• BRANO SELEZIONATO
========================
Potere e godimento della vocalità | Lectio magistralis di Adriana Cavarero

Venerdì 22 novembre alle ore 19 l’appuntamento è con Adriana Cavarero che terrà la Lectio magistralis Potere e godimento della vocalità.

Nella tradizione filosofica, la tendenza a celebrare la capacità umana di parola, la centralità del linguaggio per lo zoon logon echon, si accompagna regolarmente a un’esaltazione della sola componente semantica – ossia della funzione di significare della parola, di comunicare contenuti – a discapito del ruolo della voce, ridotta a una mera componente strumentale, secondaria. In tal senso l’intera la storia della filosofia può essere definita come la storia della devocalizzazione del logos. Ma davvero nel parlare, nel comunicare, la voce è mero strumento? Davvero la voce non comunica? E, se comunica, che cosa comunica?

Comunica innanzitutto la singolarità incarnata di ogni voce, diversa da ogni altra voce. Certo, comunica anche stati d’animo, sentimenti, desideri, passioni. Ma, sul piano ontologico, ha il potere di comunicare immediatamente la condizione umana stessa come una condizione di esseri unici e perciò plurali. Esseri corporei, forse simili, ma mai vocalmente identici, uguali.

Mentre infatti la sfera dei significati aspira all’universalità, come testimonia la teoria platonica delle idee, la sfera vocale è invece sempre una sfera materiale di corpi singolari. Occorrono polmoni, una gola e una laringe, occorre un corpo vivo per rivelare vocalmente questa singolarità. Così come occorre l’orecchio di qualcuno per accogliere questa rivelazione, ben prima e anche al di là delle parole dette e dei significati eventualmente trasmessi.  La voce è vibrazione di un corpo sonoro, sonorizzazione di un’unicità incarnata che comunica se stessa a un’altra unicità incarnata. Ovvero, è materialmente relazionale e ha il potere di comunicare proprio questo essere-in-relazione degli umani in quanto animali capaci di parola.
========================
• OBIETTIVO DEL COMPITO
Ricopia per intero e parola per parola il brano qui sopra sulla lectio magistralis dedicata alla vocalità.

• Dati per individuare bersagli visibili
========================
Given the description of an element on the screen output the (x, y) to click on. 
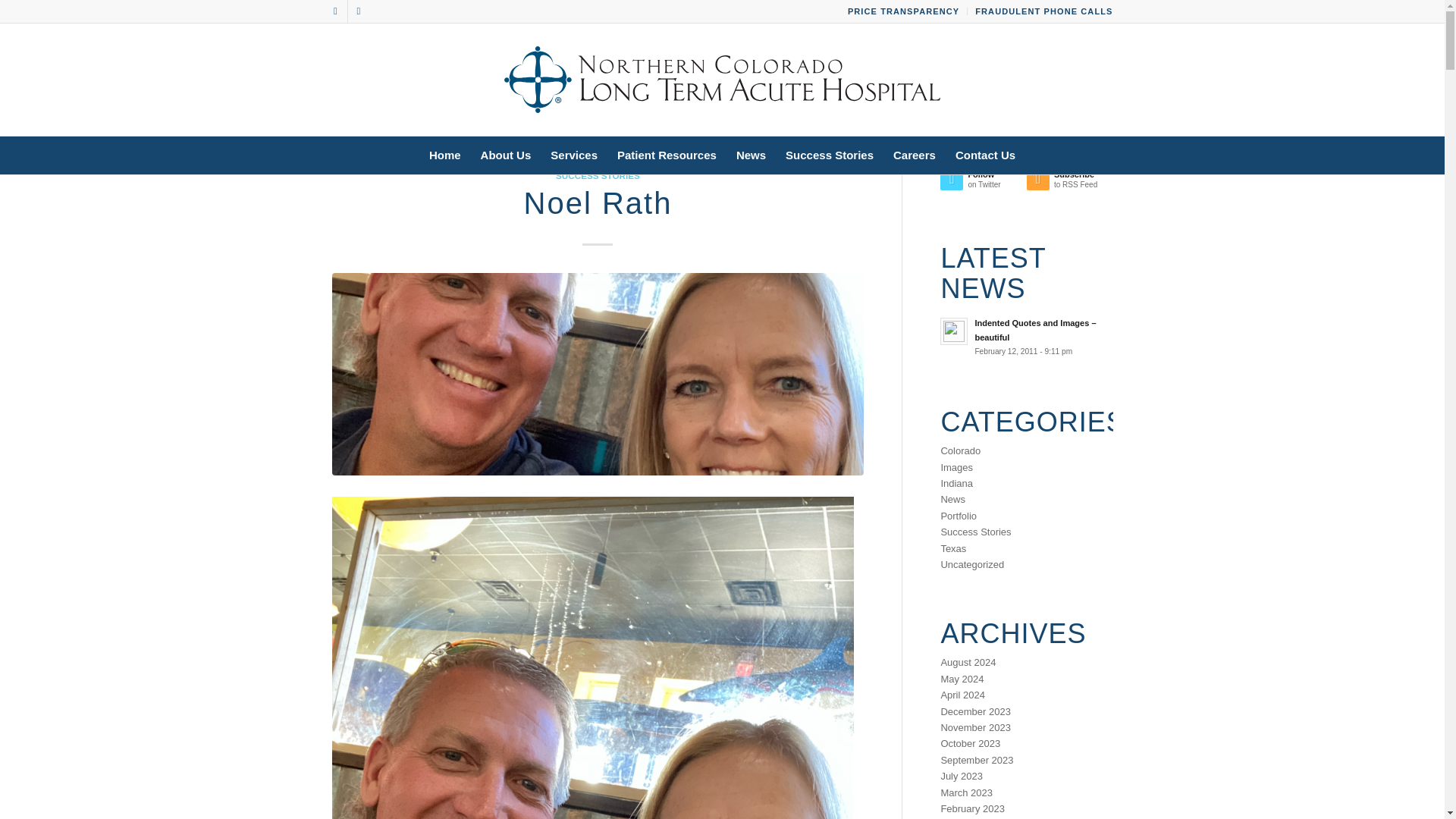
Success Stories (829, 155)
Contact Us (984, 155)
Noel-and-Vicky-Rath (597, 373)
PRICE TRANSPARENCY (903, 11)
News (751, 155)
Patient Resources (666, 155)
Services (573, 155)
FRAUDULENT PHONE CALLS (1043, 11)
Facebook (335, 11)
Permanent Link: Noel Rath (596, 203)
========================
• RISPOSTA CORRETTA
Potere e godimento della vocalità | Lectio magistralis di Adriana Cavarero

Venerdì 22 novembre alle ore 19 l’appuntamento è con Adriana Cavarero che terrà la Lectio magistralis Potere e godimento della vocalità.

Nella tradizione filosofica, la tendenza a celebrare la capacità umana di parola, la centralità del linguaggio per lo zoon logon echon, si accompagna regolarmente a un’esaltazione della sola componente semantica – ossia della funzione di significare della parola, di comunicare contenuti – a discapito del ruolo della voce, ridotta a una mera componente strumentale, secondaria. In tal senso l’intera la storia della filosofia può essere definita come la storia della devocalizzazione del logos. Ma davvero nel parlare, nel comunicare, la voce è mero strumento? Davvero la voce non comunica? E, se comunica, che cosa comunica?

Comunica innanzitutto la singolarità incarnata di ogni voce, diversa da ogni altra voce. Certo, comunica anche stati d’animo, sentimenti, desideri, passioni. Ma, sul piano ontologico, ha il potere di comunicare immediatamente la condizione umana stessa come una condizione di esseri unici e perciò plurali. Esseri corporei, forse simili, ma mai vocalmente identici, uguali.

Mentre infatti la sfera dei significati aspira all’universalità, come testimonia la teoria platonica delle idee, la sfera vocale è invece sempre una sfera materiale di corpi singolari. Occorrono polmoni, una gola e una laringe, occorre un corpo vivo per rivelare vocalmente questa singolarità. Così come occorre l’orecchio di qualcuno per accogliere questa rivelazione, ben prima e anche al di là delle parole dette e dei significati eventualmente trasmessi.  La voce è vibrazione di un corpo sonoro, sonorizzazione di un’unicità incarnata che comunica se stessa a un’altra unicità incarnata. Ovvero, è materialmente relazionale e ha il potere di comunicare proprio questo essere-in-relazione degli umani in quanto animali capaci di parola.